| THE TASK |
Rewrite the listing from the line containing "element. The image size is (1456, 819)." through the line containing "pyautogui.click(x=495, y=288)", both included. Swap every "GUI agent" for "screen assistant" and leave everything else as it is.

| STORED ROWS |
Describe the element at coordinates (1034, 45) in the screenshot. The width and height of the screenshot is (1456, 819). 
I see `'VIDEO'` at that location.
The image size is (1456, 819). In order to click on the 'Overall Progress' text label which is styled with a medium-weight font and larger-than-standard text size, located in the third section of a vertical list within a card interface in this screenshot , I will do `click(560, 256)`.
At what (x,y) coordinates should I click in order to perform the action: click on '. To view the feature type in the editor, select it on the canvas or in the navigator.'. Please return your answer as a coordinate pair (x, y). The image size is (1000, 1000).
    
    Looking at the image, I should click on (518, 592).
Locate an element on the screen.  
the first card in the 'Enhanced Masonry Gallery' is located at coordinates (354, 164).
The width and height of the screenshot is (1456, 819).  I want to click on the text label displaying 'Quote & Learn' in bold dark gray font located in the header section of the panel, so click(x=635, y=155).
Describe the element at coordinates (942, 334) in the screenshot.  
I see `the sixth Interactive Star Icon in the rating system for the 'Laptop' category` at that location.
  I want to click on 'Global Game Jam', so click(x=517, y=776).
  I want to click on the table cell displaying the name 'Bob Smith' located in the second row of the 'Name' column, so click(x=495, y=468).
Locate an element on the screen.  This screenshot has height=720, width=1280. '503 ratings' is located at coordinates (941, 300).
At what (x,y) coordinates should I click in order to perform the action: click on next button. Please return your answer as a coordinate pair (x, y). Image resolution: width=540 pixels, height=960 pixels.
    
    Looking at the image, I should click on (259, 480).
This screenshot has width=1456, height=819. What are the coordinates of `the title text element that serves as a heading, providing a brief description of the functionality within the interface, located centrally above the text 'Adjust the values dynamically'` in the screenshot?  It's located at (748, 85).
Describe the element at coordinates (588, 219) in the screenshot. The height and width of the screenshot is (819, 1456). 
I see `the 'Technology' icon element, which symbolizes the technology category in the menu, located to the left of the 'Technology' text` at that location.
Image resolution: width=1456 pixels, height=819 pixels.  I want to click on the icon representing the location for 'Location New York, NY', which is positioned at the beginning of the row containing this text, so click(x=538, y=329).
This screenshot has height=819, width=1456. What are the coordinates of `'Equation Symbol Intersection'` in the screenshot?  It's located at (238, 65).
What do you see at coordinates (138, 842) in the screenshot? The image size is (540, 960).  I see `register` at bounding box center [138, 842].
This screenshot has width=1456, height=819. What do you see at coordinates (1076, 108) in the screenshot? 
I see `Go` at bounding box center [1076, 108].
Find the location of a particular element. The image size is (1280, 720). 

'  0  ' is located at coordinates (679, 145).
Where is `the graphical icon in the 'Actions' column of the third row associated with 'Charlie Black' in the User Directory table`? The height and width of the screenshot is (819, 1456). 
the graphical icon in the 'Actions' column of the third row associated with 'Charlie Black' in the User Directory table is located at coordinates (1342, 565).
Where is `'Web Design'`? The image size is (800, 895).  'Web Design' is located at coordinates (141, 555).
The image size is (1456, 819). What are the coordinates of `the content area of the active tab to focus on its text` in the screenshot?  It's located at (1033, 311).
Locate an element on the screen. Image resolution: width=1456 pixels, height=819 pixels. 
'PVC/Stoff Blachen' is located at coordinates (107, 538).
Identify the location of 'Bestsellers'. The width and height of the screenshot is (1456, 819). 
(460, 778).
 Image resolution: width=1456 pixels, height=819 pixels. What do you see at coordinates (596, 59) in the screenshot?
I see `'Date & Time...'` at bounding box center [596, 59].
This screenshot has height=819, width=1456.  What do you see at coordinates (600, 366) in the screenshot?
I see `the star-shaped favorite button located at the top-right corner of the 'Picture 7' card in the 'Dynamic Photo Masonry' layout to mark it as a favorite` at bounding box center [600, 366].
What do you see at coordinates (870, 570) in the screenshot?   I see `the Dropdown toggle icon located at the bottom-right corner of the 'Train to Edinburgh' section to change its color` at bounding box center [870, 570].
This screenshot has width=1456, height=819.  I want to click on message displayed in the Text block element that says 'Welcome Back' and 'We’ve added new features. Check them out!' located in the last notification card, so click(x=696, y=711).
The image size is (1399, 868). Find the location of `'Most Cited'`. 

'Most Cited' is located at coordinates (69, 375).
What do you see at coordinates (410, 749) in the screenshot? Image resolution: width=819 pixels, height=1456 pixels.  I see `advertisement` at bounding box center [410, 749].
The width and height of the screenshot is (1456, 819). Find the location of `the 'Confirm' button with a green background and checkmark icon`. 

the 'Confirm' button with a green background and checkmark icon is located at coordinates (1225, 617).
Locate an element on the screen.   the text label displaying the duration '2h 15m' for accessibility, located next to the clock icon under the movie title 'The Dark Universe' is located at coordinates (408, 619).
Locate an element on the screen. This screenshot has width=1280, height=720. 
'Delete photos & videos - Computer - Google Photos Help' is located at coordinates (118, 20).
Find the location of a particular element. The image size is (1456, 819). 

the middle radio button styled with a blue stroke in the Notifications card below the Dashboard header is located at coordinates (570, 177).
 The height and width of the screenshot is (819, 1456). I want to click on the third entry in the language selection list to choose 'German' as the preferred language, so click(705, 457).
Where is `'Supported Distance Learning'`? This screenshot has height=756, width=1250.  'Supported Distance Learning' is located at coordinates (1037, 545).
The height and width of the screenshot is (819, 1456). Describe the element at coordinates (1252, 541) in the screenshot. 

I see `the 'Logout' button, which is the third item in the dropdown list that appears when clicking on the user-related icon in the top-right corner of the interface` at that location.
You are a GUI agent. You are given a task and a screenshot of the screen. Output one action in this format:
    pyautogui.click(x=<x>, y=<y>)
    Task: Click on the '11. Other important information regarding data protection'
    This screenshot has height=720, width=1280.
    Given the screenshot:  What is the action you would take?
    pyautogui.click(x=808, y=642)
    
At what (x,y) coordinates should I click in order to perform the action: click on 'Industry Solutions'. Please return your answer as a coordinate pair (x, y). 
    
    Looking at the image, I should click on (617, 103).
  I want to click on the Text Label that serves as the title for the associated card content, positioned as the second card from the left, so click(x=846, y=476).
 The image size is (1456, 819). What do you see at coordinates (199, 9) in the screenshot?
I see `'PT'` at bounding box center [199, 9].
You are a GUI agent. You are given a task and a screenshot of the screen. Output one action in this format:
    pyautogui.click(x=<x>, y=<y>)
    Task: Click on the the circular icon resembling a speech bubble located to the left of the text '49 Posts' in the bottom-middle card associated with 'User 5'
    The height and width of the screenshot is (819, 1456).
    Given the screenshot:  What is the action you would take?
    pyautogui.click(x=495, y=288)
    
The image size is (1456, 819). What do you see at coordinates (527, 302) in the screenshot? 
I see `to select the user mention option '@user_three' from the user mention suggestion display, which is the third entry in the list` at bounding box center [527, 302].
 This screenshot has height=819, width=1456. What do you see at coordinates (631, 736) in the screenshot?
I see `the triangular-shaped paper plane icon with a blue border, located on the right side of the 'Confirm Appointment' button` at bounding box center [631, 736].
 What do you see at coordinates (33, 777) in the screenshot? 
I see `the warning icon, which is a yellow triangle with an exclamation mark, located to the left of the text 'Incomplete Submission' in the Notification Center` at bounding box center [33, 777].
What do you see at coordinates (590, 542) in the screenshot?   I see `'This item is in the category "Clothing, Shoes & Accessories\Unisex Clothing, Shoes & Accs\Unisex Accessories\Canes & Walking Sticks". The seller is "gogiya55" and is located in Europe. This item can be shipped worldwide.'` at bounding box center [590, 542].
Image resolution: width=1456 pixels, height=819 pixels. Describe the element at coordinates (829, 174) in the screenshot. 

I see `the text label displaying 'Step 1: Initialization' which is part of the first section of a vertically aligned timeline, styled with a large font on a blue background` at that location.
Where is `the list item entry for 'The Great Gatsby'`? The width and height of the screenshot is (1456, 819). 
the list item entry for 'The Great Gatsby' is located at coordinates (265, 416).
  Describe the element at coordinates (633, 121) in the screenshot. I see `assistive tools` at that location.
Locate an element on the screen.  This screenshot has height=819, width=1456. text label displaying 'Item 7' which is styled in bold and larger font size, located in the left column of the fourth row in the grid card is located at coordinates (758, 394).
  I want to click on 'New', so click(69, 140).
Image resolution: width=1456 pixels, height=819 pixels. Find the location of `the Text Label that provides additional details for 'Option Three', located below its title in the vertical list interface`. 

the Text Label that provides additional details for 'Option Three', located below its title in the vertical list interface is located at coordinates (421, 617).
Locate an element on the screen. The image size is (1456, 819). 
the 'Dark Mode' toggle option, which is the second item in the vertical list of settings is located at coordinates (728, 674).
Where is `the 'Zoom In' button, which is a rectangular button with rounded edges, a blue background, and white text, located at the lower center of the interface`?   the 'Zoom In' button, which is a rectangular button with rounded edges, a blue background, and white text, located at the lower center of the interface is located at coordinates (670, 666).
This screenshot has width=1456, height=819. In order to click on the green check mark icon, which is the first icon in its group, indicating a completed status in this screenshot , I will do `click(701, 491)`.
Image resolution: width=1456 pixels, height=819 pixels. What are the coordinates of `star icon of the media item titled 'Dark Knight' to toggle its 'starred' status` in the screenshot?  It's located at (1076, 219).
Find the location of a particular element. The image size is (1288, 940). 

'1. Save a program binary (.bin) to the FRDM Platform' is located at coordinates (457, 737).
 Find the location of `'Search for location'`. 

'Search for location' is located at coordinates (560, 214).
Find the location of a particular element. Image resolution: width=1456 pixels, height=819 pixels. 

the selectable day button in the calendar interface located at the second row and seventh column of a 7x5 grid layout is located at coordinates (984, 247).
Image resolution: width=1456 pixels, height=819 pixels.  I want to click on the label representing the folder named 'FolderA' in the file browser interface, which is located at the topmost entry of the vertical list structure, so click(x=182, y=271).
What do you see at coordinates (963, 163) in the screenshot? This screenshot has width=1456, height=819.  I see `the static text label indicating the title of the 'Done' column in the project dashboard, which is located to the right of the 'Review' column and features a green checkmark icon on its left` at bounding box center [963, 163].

| EXERCISE RESULT |
Find the location of a particular element. The image size is (1456, 819). 

the middle radio button styled with a blue stroke in the Notifications card below the Dashboard header is located at coordinates (570, 177).
 The height and width of the screenshot is (819, 1456). I want to click on the third entry in the language selection list to choose 'German' as the preferred language, so click(705, 457).
Where is `'Supported Distance Learning'`? This screenshot has height=756, width=1250.  'Supported Distance Learning' is located at coordinates (1037, 545).
The height and width of the screenshot is (819, 1456). Describe the element at coordinates (1252, 541) in the screenshot. 

I see `the 'Logout' button, which is the third item in the dropdown list that appears when clicking on the user-related icon in the top-right corner of the interface` at that location.
You are a screen assistant. You are given a task and a screenshot of the screen. Output one action in this format:
    pyautogui.click(x=<x>, y=<y>)
    Task: Click on the '11. Other important information regarding data protection'
    This screenshot has height=720, width=1280.
    Given the screenshot:  What is the action you would take?
    pyautogui.click(x=808, y=642)
    
At what (x,y) coordinates should I click in order to perform the action: click on 'Industry Solutions'. Please return your answer as a coordinate pair (x, y). 
    
    Looking at the image, I should click on (617, 103).
  I want to click on the Text Label that serves as the title for the associated card content, positioned as the second card from the left, so click(x=846, y=476).
 The image size is (1456, 819). What do you see at coordinates (199, 9) in the screenshot?
I see `'PT'` at bounding box center [199, 9].
You are a screen assistant. You are given a task and a screenshot of the screen. Output one action in this format:
    pyautogui.click(x=<x>, y=<y>)
    Task: Click on the the circular icon resembling a speech bubble located to the left of the text '49 Posts' in the bottom-middle card associated with 'User 5'
    The height and width of the screenshot is (819, 1456).
    Given the screenshot:  What is the action you would take?
    pyautogui.click(x=495, y=288)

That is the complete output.